“On Côn Đảo, think carefully before you speak or act. Don’t take anything that isn’t yours, don’t make promises you can’t keep, and don’t harbor bad intentions… or you may regret it.”
Those were the very first words from Lê Hữu Hòa, a Côn Đảo forest ranger, the moment we met him.
Promises that cannot be broken
Mr. Hòa picked me up at Cỏ Ống Airport on his motorbike, offering a helmet even though the island has no traffic police. Seeing my confusion, he simply said, “If you don’t wear it, things will become… difficult to explain. You’ll understand after a few days here.”
On the way to town, I was surprised to see brand-new motorbikes left casually along the roadside—unlocked, unattended—yet theft is unheard of. Despite empty streets, everyone drives slowly, wears a helmet, and stops at red lights—even when there isn’t a single vehicle around.
Mr. Hòa told me that more than 30 years ago, he made a silent vow: if the island’s spirits blessed him with a child, he would stay and serve Côn Đảo not for a few years as planned, but for three decades. A short time later, he and his wife had a child. His career shifted, he joined the forestry department, and before he realized it, 33 years had passed.
“There’s something about this island,” he said. “Break a promise or do something wrong—even unintentionally—and you’ll feel the consequences.” He recalled that each time he rode without a helmet, something odd happened: the engine stalled, or he hit a hidden rock and fell. Nothing serious, but unsettling enough to be remembered.
The thieves who never returned from the sea
To help me understand more, he brought me to meet Lê Minh Chương, known as Sáu Chương—one of the last surviving former prisoners who chose to remain on the island. His house stands on the former French-era Sở Tiêu, once considered a “haunted” zone where countless laborers perished. Yet Mr. Chương calmly said, “They were our own people.

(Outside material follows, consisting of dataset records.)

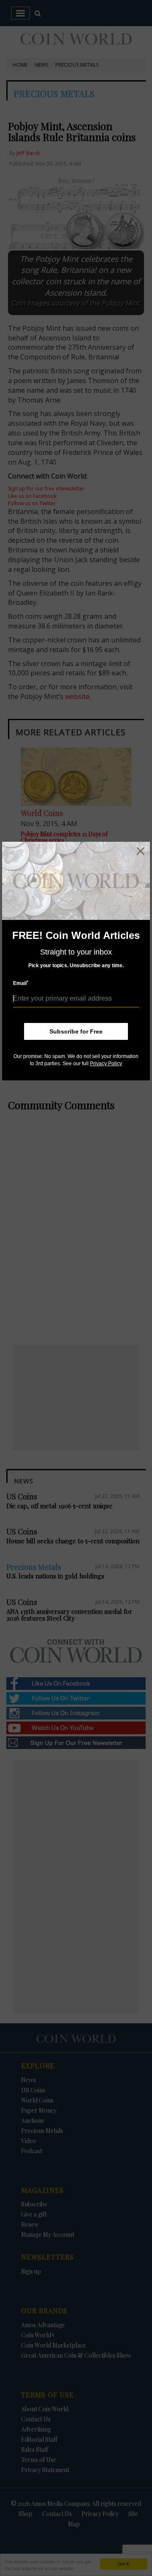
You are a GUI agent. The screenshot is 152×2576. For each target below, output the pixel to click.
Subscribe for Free (76, 1031)
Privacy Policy (106, 1063)
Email (20, 983)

If you live honestly, there’s nothing to fear.”
As the night deepened and the wine set in, he recounted the story that still haunts him decades later.
In 1990, the island had almost nothing—no supplies, no entertainment, only one communal television. Moved by the hardship, a friend from Duyên Hải brought two motorized dinghies to help the islanders travel between the islets. The boats were tied up at Pier 914 with a simple rope—nobody imagined theft could happen.
But one morning, both were gone.
A few days later, Mr. Chương began having disturbing dreams—vague images suggesting a tragedy near Hòn Bà. After two identical dreams, he alerted the rangers, who reluctantly took their only patrol boat out to search.
By the end of the day, they found three drowned men, severely mutilated by fish and missing both hands. The next day, they discovered the two stolen dinghies drifting nearby.
“What exactly happened—weather, waves, or something else—we never knew,” Mr. Chương said quietly. “But the island does not tolerate wrongdoers.”
Local police confirmed rare past incidents where thieves tried to steal motorbikes by dismantling them and sneaking the parts off the island on fishing boats. Yet every attempt failed in unexpected ways—caught by chance, exposed by strangers, or simply unable to leave the island.
Over time, the message became clear:
On Côn Đảo, the wrong actions always return to their doer.
And perhaps that’s why today, crime is almost nonexistent on this sacred, deeply spiritual island.